Snowflakes, diamonds, rubies, opals, jade, sapphire, pearls and even humble common salt are all examples of these normal crystals. You might have the names of a hundred more gemstones and semi-precious rocks that you can add to this list. Nature is the original and greatest artist on Earth, a marvelous creator of complex, yet splendid entities.
These crystals might be particularly attractive thanks to their translucent hues or radiance, but their true worth can only be observed microscopically. Crystalline solids are composed of intricate, geometrically oriented structures of adjoining atoms, ions or molecules. These are a highly ordered assembly of microscopic structures called crystal lattices. These structures repeat and extend periodically in all directions, remaining un-phased by time, thus remaining in an equilibrium phase, hence the name.
Time crystals can be considered one of the coolest things that physics has chanced upon. They are a gateway to a whole new world of ‘non-equilibrium’ phases that are entirely different from anything researchers have studied in the past.
Unlike the regular space/normal crystals, which have a regular and repeated arrangement of atoms or molecules in space, a time crystal is, as one might expect, an arrangement of atoms or molecules that form a regular, repeated pattern in time. They will stay in one configuration for a while, then flip to another, back and forth in an endless cycle.
What does this mean?
Physical laws revolve around symmetries; moments of action create an equal reaction, regardless of the environment. This is fundamental Newtonian Physics, the foundational laws that govern how we perceive the universe.
Scientists wondered whether molecules could break the traditional time-translated symmetry that regulates the laws responsible for creating crystals. Normal crystals, like quartz and common salt, are three-dimensionally configured crystals. Their atoms/molecules are arranged in a predictable and periodic system.
Time crystals, on the other hand, are different at the atomic level. Their atoms spin periodically, changing directions as a pulsating force flips them, quite literally, like an old grandfather clock.
A remarkable type of matter
A time crystal can be regarded as an assemblage of quantum particles that are continually changing and never reaching a steady state. Such a system draws stability from random interactions that would typically disrupt other kinds of matter.
The known laws of physics apply equally and symmetrically to all points in space and time. However, certain systems violate that symmetry. In a magnet, atomic spins line up, rather than pointing ambiguously in all directions. Similarly, in mineral crystals, atoms occupy specific positions in space, but after some slight jolts, the crystal may no longer maintain its symmetry in space. When a transformation causes structural properties to change, physicists call it symmetry-breaking, and it is everywhere in our not-so-perfect natural world.
Interestingly enough, time crystals are ideal candidates for ongoing research, and have more potential than you could possibly imagine!
Prospects of Applications in the real world
By now, you might be wondering what a time crystal might look like; does it actually exist in our space-time, or is it just a hypothetical entity, too promising to have its existence denied?
First of all, the most important thing to understand about time crystals is that they only exist in limited circumstances, particularly when given a nudge, which can set their oscillation in motion.

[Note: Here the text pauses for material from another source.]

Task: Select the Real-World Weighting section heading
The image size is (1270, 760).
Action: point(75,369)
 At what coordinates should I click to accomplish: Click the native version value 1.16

Once nudged into oscillation, it appears that time crystals will reverberate indefinitely. This state in a crystal has indeed been achieved. A group of Harvard researchers once produced a crystal that glowed as a result of its periodic energy reverberations after it was activated. Soon enough, friction kicked in and hindered the reverberations by losing energy in the form of heat, and that was the end of the time crystal.
It is believed that studying these time crystals and diving deeper into their understanding will lead to breakthroughs in the accuracy of atomic clocks, gyroscopes and magnetometers, as well as aid us in building better quantum technologies, which could be incorporated in our practical lives. This could allow us to use stable quantum systems at far higher operating temperatures than what we have currently achieved. This might be the final push we need to make quantum computing a reality, which is of huge importance for technological advancement in our world.
This discovery of time crystals as a simple and wildly unexpected idea raises fundamental questions about how they form and what phases of matter they might occupy over time, while residing in our observable space. The depth and richness of phases of matter in this universe is apparently even more significant than we have thus far understood.
Time crystals have pointed out one thing without any doubt; we need to thoroughly re-evaluate some existing theories and understandings of phases of matter, namely those that exist beyond our observable realm. There are some potential applications of time crystals that might be even more sci-fi than their names imply. If you think that time crystals are nothing but a well-theorized hypothetical entity, allow me to point out that Quantum Physics is just as relevant as Newtonian Physics, even though perceiving objects on the quantum level is decidedly more challenging!